Apache Commons Collections is another mature library offering a broad set of collection utilities and data structures.

Key Features:

• Bidirectional Maps: Classes like DualHashBidiMap support efficient key-value and value-key lookups.

• Bag Collections: Multisets called “bags” count occurrences of elements.

• Collection Transformers and Predicates: Powerful utilities to filter, transform, and decorate collections.

• Extended Collection Implementations: Additional queue, map, and list implementations with specialized behaviors.

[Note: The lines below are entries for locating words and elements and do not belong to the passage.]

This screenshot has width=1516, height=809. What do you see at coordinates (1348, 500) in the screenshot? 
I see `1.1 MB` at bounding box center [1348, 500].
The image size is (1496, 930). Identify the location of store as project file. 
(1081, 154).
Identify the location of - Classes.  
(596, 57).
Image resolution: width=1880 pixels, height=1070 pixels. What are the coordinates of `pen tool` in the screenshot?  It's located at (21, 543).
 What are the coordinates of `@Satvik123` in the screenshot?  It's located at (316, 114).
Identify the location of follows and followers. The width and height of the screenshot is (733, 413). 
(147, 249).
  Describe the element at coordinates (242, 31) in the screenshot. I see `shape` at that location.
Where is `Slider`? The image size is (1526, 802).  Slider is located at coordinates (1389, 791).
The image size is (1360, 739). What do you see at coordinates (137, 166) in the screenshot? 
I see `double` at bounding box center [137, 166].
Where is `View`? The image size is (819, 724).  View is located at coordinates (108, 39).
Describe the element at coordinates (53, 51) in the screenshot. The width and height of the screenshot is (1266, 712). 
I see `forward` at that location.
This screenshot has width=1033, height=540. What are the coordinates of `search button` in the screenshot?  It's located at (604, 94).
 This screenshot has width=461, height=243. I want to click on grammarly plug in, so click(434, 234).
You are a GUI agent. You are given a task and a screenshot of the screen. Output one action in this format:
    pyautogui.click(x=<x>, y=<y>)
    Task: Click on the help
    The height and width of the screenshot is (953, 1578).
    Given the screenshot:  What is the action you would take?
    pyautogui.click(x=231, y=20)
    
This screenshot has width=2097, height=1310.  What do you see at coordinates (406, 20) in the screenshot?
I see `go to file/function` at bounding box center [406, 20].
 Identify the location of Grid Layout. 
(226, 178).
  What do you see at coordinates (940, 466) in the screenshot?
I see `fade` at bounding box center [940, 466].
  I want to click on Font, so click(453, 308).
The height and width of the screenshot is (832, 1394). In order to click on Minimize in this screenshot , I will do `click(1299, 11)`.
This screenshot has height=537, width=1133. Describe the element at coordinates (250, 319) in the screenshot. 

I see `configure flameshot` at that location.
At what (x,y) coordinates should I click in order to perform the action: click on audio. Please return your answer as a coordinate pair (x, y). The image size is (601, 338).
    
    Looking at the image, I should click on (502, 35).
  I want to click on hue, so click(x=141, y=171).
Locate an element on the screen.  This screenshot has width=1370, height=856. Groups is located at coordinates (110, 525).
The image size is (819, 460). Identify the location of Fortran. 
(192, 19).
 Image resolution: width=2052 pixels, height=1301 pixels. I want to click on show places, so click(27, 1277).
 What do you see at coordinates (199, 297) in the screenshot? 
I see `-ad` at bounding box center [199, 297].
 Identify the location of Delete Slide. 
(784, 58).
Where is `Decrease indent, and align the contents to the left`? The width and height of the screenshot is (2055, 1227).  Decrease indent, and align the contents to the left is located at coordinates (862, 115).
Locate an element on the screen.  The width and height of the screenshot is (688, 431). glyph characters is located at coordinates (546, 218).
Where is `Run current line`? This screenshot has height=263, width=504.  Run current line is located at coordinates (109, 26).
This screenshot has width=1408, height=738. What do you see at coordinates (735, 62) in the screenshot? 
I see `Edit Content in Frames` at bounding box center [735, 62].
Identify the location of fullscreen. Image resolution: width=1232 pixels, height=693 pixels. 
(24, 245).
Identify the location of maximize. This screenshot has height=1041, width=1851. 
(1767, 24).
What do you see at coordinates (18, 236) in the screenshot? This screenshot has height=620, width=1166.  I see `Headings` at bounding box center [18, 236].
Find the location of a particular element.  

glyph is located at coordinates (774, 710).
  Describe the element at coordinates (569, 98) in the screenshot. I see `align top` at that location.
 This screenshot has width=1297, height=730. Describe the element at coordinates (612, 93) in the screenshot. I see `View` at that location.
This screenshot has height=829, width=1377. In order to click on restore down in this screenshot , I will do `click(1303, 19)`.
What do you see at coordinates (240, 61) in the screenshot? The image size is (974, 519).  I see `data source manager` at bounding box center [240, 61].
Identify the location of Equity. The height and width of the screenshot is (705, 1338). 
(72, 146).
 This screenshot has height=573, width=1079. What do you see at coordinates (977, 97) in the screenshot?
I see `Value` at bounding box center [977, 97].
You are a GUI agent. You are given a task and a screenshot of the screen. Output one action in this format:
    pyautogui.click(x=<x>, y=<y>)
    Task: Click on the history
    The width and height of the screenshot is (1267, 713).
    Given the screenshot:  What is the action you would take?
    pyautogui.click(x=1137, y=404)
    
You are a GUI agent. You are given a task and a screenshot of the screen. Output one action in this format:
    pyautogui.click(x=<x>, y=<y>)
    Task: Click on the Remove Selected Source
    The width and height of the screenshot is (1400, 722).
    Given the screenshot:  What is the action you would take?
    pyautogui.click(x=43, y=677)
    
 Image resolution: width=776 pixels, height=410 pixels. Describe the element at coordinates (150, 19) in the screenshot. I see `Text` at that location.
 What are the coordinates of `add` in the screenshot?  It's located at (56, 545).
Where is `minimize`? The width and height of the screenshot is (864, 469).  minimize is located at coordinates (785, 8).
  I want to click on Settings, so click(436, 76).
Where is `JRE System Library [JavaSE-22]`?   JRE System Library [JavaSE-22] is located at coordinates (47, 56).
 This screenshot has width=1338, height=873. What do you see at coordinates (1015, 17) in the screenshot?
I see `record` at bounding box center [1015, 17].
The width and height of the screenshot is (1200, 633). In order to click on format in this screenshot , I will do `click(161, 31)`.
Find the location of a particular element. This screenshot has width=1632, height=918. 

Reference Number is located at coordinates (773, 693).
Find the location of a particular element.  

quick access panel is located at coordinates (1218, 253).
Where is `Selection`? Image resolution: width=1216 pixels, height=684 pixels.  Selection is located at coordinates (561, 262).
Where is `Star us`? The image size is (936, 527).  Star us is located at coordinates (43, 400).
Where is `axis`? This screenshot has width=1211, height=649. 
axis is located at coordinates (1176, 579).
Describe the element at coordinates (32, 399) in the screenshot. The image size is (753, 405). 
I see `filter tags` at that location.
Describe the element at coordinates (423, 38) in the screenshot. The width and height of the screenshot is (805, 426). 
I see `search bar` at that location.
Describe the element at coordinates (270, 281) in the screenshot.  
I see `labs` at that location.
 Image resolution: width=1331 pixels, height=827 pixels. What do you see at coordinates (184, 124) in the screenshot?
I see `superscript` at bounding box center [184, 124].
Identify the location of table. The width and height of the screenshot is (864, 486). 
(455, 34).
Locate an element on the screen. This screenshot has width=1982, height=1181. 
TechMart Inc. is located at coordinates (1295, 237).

Example: Using Apache Commons Collections’ BidiMap

import org.apache.commons.collections4.bidimap.DualHashBidiMap;

public class CommonsExample {
    public static void main(String[] args) {
        DualHashBidiMap<Integer, String> bidiMap = new DualHashBidiMap<>();
        bidiMap.put(1, "one");
        bidiMap.put(2, "two");

        System.out.println("Key for value 'one': " + bidiMap.getKey("one"));
        System.out.println("Value for key 2: " + bidiMap.get(2));
    }
}

Why Use These Libraries?

• More expressive and concise APIs reduce boilerplate and improve readability.
• Immutable collections promote safer, thread-friendly designs.
• Specialized data structures (multimaps, bidirectional maps, bags) cover use cases not easily handled by standard collections.
• Rich utility methods simplify common tasks like filtering, transforming, and partitioning.

Summary

Guava and Apache Commons Collections extend Java’s collection capabilities in ways that enable more efficient, expressive, and safe code. Incorporating these libraries can greatly improve development productivity and the quality of collection-heavy applications.